TÂCHE À TRAITER
Reprenez l'entretien de cafébabel avec Philippe Poutou là où il s'arrête, en commençant juste après sa dernière phrase.

─── PASSAGE EXTRAIT

Philippe Poutou : Je participe à la fabrication de bouts de voitures (à l'usine automobile Ford de Blanquefort, dans le sud-ouest, ndlr). Malheureusement, mon travail enrichit des patrons égoïstes alors que l’économie devrait avoir pour premier objectif de répondre aux besoins des populations. C’est parce que ce système économique est profondément injuste qu’avec des camarades du boulot on le combat, pour que tout le monde puisse vivre décemment, puisse se nourrir, se loger, se soigner. Pour cela, la solution, c’est que la population, les opprimés, les exploités, prennent le pouvoir et mettent en place l’égalité des droits pour toutes et tous.
cafébabel : On peut tous être des héros, juste pour un jour. Qu’est-ce que vous avez toujours rêvé de faire ?
Philippe Poutou : Surtout pas d'être un héros ni même un super héros. Il n’est pas de sauveurs suprêmes. Par contre, rêver et espérer, ça, c’est tous les jours. Rêver les yeux ouverts d’une formidable mobilisation, avec des millions de gens dans la rue, pour vivre dignement, contre les injustices.
cafébabel : Pour plein de gens, l’Europe peut être un truc très chiant. Alors, comment la rendre plus sexy ?
Philippe Poutou : En proposant une Europe à l’opposé de ce qu’elle est. Autrement dit, une Europe des peuples, de leur révolte contre le pouvoir, le vol des banquiers, celui des financiers et contre un pouvoir profondément anti-démocratique. Une Europe sans frontière, instaurant la liberté de circulation, assurant la coopération des peuples, rompant avec la concurrence soi-disant libre et non faussée, uniformisant les droits sociaux par le haut.
cafébabel : Qu’est-ce qui vous indigne le plus dans le monde d’aujourd’hui ?
Phlippe Poutou : Qu'est-ce qui m'indigne ou me révolte ? La situation des migrants qui fuient les guerres, les massacres commis par leurs dictatures. Les réfugiés sont confrontés à la brutalité des dirigeants européens qui installent des clôtures énormes pour les empêcher de circuler, qui les condamnent à mourir noyés dans les mers ou étouffés dans des containers.
cafébabel : Ce monde ne semble tolérer rien d’autre que la perfection. Mais vous, quelle est la faiblesse qui vous inspire le plus d’indulgence ?
Philippe Poutou : La perfection, dans ce monde ? Je ne la vois pas. Au contraire, c’est le cynisme, l’hypocrisie, l’individualisme, le chacun pour soi, la loi de la jungle, l’indifférence au sort d’autrui qui me semble être vanté en permanence. Nous sommes loin de la perfection.
cafébabel : Il paraît qu’Internet sait tout. Testons-le en révélant ce que Google ne sait pas de vous.

──────
─── EXTRAIT DE DONNÉES

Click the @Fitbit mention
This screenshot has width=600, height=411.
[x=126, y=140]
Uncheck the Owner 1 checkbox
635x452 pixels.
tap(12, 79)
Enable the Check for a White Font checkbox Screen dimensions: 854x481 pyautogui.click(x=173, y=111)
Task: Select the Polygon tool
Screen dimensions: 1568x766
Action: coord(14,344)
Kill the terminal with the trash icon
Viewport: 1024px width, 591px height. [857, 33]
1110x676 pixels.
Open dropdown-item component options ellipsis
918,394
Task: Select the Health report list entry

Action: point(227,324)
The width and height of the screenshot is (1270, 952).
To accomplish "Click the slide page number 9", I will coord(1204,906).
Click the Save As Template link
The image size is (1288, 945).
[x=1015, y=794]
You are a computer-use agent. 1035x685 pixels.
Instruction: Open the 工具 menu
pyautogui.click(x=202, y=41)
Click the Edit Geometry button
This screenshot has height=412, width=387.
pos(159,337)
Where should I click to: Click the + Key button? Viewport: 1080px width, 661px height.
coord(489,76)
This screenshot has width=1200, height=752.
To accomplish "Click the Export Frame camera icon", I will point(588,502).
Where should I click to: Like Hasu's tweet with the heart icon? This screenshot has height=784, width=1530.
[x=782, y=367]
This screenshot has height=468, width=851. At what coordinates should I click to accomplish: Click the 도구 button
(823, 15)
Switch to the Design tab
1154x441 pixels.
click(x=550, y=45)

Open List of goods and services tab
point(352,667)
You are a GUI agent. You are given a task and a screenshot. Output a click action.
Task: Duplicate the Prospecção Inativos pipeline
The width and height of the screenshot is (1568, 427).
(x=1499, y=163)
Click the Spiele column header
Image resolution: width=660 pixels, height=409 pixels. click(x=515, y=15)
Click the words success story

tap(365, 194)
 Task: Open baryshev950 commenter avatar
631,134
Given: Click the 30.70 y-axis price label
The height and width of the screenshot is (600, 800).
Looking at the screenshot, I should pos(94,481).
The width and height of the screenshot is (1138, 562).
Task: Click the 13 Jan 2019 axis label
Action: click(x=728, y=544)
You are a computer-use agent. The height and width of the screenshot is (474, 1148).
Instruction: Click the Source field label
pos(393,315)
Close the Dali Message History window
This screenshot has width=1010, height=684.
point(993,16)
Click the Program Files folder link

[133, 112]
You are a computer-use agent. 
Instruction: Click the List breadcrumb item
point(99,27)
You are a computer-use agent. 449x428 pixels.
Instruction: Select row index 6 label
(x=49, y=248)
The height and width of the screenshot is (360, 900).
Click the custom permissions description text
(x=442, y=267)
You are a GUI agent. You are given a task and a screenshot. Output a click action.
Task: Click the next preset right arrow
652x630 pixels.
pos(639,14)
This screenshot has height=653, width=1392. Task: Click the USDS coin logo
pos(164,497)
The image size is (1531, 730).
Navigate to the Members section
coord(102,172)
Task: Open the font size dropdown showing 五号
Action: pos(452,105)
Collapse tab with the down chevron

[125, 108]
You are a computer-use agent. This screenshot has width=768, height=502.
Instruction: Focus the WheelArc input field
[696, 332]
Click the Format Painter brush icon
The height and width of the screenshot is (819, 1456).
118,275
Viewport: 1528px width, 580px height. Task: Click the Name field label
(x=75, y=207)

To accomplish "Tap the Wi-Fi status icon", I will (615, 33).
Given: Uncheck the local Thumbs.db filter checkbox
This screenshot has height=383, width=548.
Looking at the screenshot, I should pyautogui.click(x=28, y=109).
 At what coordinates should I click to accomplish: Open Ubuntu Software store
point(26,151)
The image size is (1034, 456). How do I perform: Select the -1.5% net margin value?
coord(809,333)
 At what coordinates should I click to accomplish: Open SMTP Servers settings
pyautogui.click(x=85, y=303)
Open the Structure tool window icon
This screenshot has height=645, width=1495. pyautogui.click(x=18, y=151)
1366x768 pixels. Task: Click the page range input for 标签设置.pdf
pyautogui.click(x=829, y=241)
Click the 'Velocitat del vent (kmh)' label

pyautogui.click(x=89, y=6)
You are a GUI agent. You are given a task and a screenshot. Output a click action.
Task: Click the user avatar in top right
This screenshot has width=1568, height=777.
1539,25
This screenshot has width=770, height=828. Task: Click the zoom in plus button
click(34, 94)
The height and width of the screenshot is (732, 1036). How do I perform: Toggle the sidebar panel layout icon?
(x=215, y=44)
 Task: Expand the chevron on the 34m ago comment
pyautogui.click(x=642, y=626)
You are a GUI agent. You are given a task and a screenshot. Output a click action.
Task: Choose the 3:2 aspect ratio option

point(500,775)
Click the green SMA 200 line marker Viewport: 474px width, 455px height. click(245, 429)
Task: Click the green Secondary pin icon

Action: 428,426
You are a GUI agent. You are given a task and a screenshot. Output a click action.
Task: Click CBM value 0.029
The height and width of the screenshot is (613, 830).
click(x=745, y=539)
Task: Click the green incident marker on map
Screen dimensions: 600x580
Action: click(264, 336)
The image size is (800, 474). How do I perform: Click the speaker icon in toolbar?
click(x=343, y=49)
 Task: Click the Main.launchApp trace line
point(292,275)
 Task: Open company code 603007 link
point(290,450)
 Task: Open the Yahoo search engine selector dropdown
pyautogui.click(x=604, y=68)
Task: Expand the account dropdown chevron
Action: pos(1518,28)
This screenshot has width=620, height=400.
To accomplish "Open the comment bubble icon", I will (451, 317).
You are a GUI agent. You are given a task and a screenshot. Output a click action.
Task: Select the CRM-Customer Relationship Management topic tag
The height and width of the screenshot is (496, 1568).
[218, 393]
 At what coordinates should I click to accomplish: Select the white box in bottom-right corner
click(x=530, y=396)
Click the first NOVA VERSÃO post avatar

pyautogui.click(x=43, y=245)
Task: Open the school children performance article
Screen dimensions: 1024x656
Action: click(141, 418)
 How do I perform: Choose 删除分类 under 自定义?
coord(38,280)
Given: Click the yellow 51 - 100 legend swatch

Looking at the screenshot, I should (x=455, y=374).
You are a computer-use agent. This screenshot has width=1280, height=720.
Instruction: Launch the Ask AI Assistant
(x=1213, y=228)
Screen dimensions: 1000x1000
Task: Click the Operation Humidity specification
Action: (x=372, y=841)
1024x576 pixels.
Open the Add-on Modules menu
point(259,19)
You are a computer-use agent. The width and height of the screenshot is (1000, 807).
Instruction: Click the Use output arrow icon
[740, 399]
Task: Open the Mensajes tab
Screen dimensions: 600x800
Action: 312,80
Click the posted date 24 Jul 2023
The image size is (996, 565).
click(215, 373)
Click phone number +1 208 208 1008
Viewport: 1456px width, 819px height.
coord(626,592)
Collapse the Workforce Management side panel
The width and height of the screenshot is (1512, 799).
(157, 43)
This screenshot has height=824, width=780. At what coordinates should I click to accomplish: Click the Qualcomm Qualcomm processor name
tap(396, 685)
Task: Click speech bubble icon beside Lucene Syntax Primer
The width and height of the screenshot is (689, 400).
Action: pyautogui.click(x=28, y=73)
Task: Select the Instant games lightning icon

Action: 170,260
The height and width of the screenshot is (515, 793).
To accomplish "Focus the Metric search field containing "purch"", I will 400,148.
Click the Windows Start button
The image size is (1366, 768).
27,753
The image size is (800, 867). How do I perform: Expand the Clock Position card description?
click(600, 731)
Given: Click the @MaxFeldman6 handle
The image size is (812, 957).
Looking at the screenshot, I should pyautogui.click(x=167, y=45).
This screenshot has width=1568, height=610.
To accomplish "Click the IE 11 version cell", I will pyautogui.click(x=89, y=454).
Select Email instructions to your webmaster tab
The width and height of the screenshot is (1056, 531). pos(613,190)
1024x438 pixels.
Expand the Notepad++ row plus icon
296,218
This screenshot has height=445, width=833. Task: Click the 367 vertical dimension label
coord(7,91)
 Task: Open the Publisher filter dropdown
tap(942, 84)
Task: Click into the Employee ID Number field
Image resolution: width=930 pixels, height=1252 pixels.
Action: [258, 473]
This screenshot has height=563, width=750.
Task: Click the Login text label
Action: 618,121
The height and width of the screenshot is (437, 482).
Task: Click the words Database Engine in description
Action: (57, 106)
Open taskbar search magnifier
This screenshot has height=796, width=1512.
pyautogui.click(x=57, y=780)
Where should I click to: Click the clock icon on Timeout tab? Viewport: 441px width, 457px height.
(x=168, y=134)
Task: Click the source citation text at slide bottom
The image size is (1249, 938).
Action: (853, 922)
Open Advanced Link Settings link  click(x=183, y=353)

──────

RÉPONSE ATTENDUE
Philippe Poutou : Vous voulez que je révèle un truc privé, un secret ? Cela n’a vraiment pas d’intérêt. Désolé.
cafébabel : Imaginez qu’un jour vous devenez le représentant de la jeunesse du monde entier. Quel serait votre principal message ?
Philippe Poutou : Je n’imagine pas ce genre de chose, même en me forçant. Porter un message, porter une parole, par contre, oui. Je dirais : « Révoltez-vous contre le monde capitaliste, surtout ne pas se résigner, ne pas subir quelque oppression que ce soit, battez-vous pour l’égalité des droits pour toutes et tous ».
cafébabel : Quelle est la première chose que vous faites le matin, quoi qu’il arrive ?
Philippe Poutou : Je me lève, comme d’habitude.
cafébabel : Si vous pouviez inventer un truc qui n'existe pas encore, ce serait quoi ?
Philippe Poutou : J’inventerai bien avec d’autres des trucs auxquels des tas de gens ont déjà pensé. Des trucs qui solutionnent la famine, la misère. Des vaccins qui rendent l’humanité solidaire, antimilitariste, qui empêchent les guerres et les violences. Mais en attendant, on peut réinventer les grèves générales et les révolutions.
cafébabel : Jouez-là comme Martin Schulz. Que diriez-vous à un individu raciste ?
Philippe Poutou : Je ne sais pas à quoi joue Martin Schulz. En tout cas, le racisme ça se dénonce, ça se combat à coup sûr. Mais le racisme n’étant pas génétique ou inné, c’est la société qui le fabrique qu’il faut combattre. Ce sont les rapports sociaux inégalitaires, les rapports d’oppression qui produisent les divisions, les préjugés, les haines. Je dirais pour commencer : « Ne vous trompez pas d’adversaires, ne vous faites pas dévoyer votre colère ».